9. Stock Based Compensation
During the third quarter of 2002, the Company's Board of Directors extended the life of the Company's outstanding stock options by five years. The change resulted in an expense of $0.4 million, $0.2 million of which was recognized in the third quarter of 2002. The remaining $0.2 million is treated as deferred compensation in additional paid in capital, and will be recognized as the options vest.
10. Long Term Investments and Acquisitions
During the second quarter of 2002, the Company bought the assets of a service company in Australia for $0.3 million. The primary assets acquired were equipment and inventory. In the third quarter of 2002, the Company invested $0.5 million in a company engaged in the commercialization of milk products.
10
LANCER CORPORATION AND SUBSIDIARIES
Item 2Management's Discussion and Analysis of Financial Condition and Results of Operations
This document contains certain "forward-looking" statements as such term is defined in the Private Securities Litigation Reform Act of 1995 and information relating to the Company and its subsidiaries that are based on the beliefs of the Company's management. When used in this report, the words "anticipate," "believe," "estimate," "expect," "forecast," "plan," and "intend" and words or phrases of similar import, as they relate to the Company or its subsidiaries or Company management, are intended to identify forward-looking statements. Such statements reflect the current risks, uncertainties and assumptions which exist or must be made as a result of certain factors including, without limitation, competitive factors, general economic conditions, customer relations, relationships with vendors, the interest rate environment, governmental regulation and supervision, seasonality, distribution networks, product introductions and acceptance, one-time events and other factors described herein and in other filings made by the Company with the Securities and Exchange Commission. Based upon changing conditions, should any one or more of these risks or uncertainties materialize, or should any underlying assumptions prove incorrect, actual results may vary materially from those described herein as anticipated, believed, estimated, expected, forecast, planned or intended. The Company does not intend to update these forward-looking statements.
Results of Operations
Comparison of the Three-Month Periods Ended September 30, 2002 and 2001
Continuing Operations
Net sales for the three months ended September 30, 2002 were $37.3 million, a 20% increase from sales in the third quarter of 2001. Sales rose 19% in the North America region, primarily because of improved sales of Lancer's core fountain equipment. Revenue rose 43% in the Pacific region on strong sales of beer dispensing systems. Incremental sales from a new office in Melbourne, Australia and from a newly acquired service operation in Brisbane, Australia helped the Pacific region results. Sales in Latin America rose 40% from 2001 levels. Solid revenues in Mexico helped offset weakness in much of the rest of Latin America. While market activity has been generally flat in Mexico, the Company's Mexican subsidiary benefited from a single large order that is expected to carry over into the fourth quarter. Sales in Europe fell slightly from the prior year, while revenues in Asia fell 45% in what continues to be a very weak market.

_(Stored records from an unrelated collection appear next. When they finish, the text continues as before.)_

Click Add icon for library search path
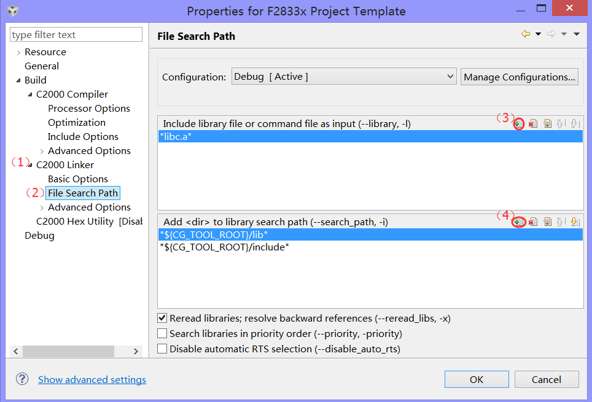This screenshot has height=402, width=592. 519,222
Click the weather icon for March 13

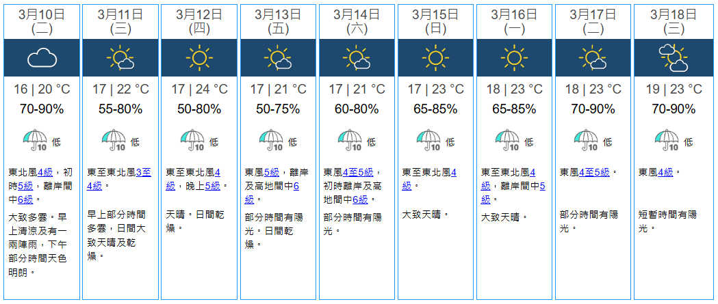point(278,58)
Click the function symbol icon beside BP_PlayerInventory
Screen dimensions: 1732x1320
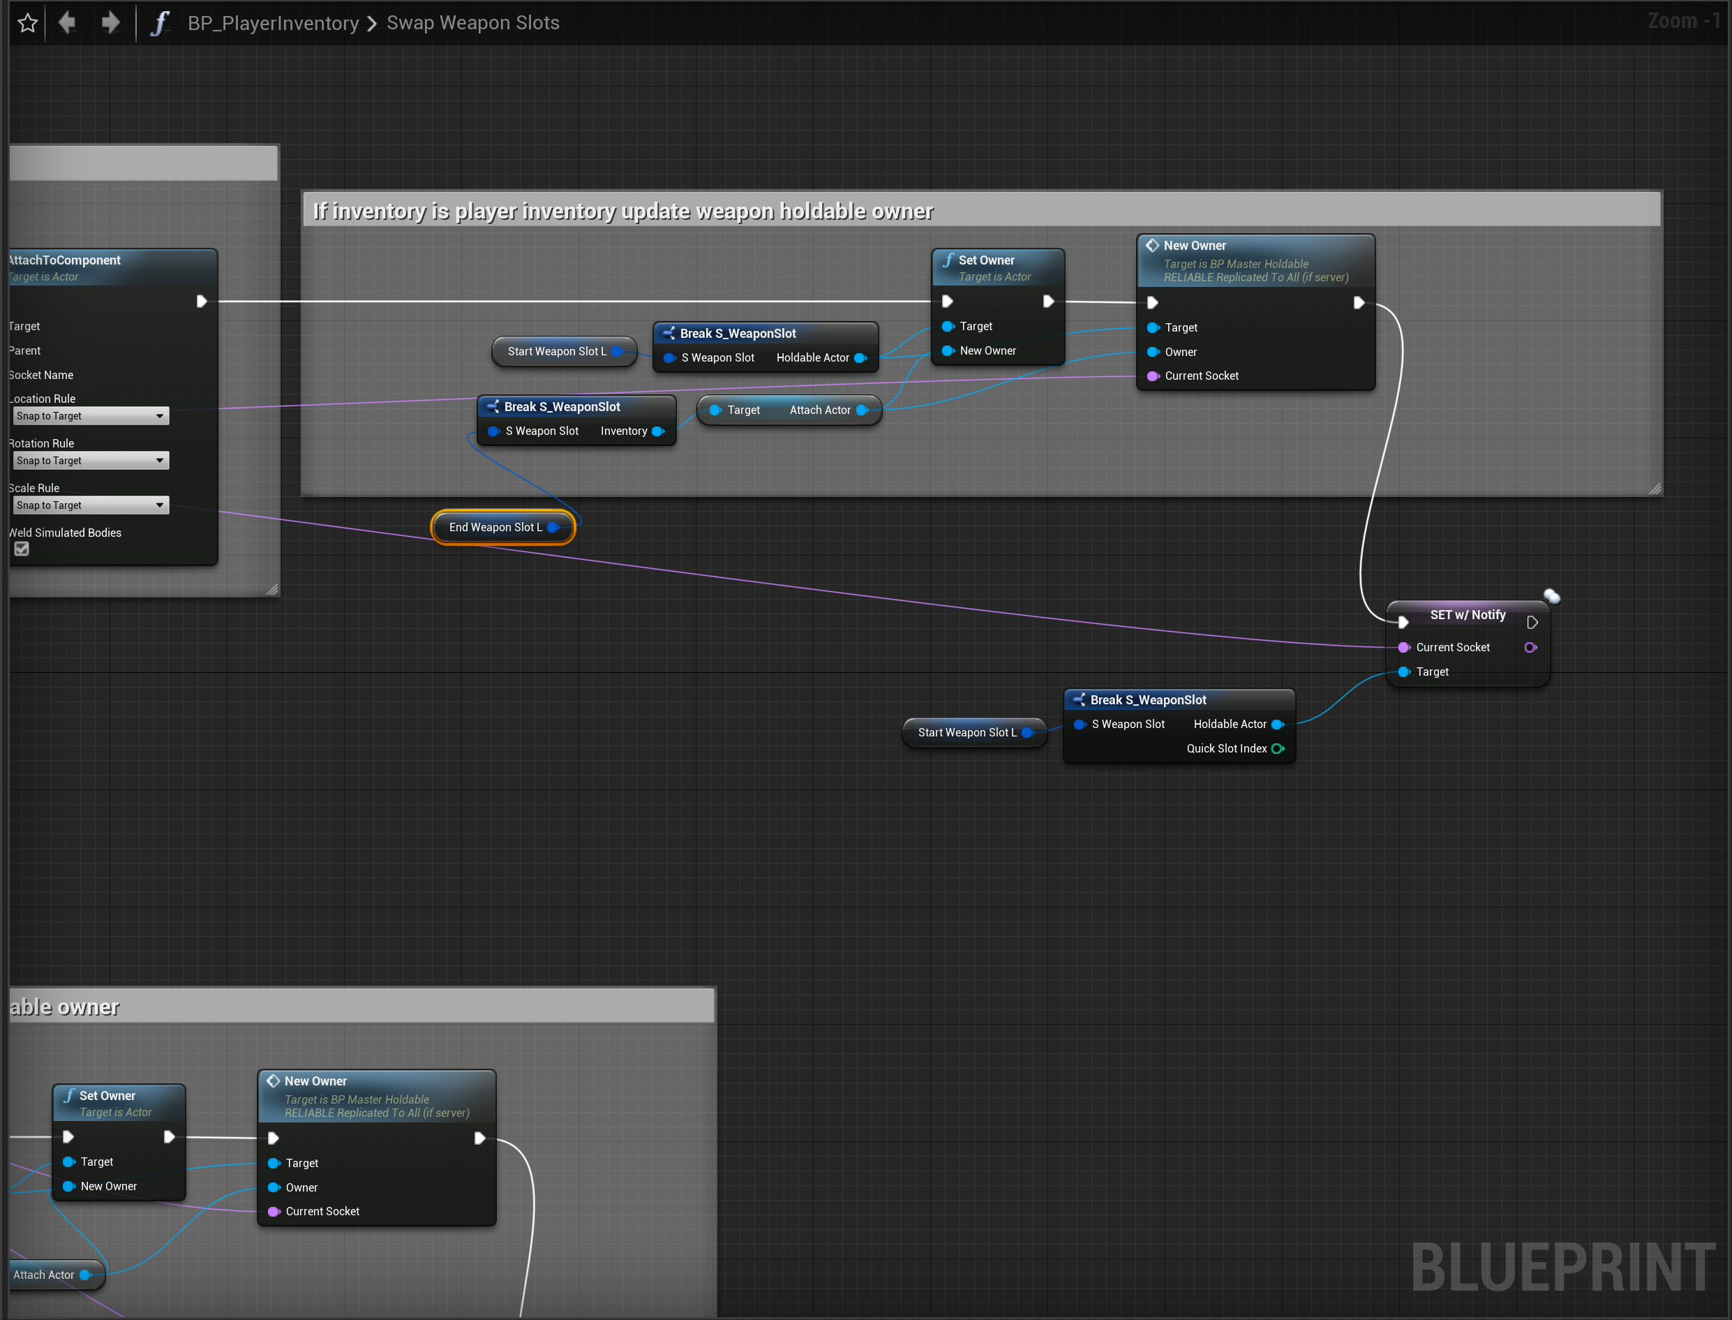(160, 23)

Effective May 1, 2002, the Company's joint venture that manufactures frozen beverage equipment sells directly to third party customers, and pays a commission to the Company. Prior to May 1, 2002, the joint venture sold substantially all of its production to the Company, and the Company distributed the equipment to third party customers. The change will tend to reduce the Company's reported revenues because the joint venture's operations are not consolidated with those of the Company for reporting purposes.
Gross margin was 29.6% in the third quarter of 2002, up from 23.2% in the third quarter last year. Favorable shifts in product mix combined with the benefits of higher throughput drove much of the margin improvement.
11
Selling, general and administrative expenses were $7.6 million in the three months ended September 30, 2002, up from $5.4 million in the same period of 2001. Higher expenses related to employee compensation, employee benefits, and professional fees caused most of the increase. SFAS No. 142, which the Company adopted on January 1, 2002, eliminates the amortization of goodwill. Goodwill amortization expense was $31 thousand in the third quarter of 2001.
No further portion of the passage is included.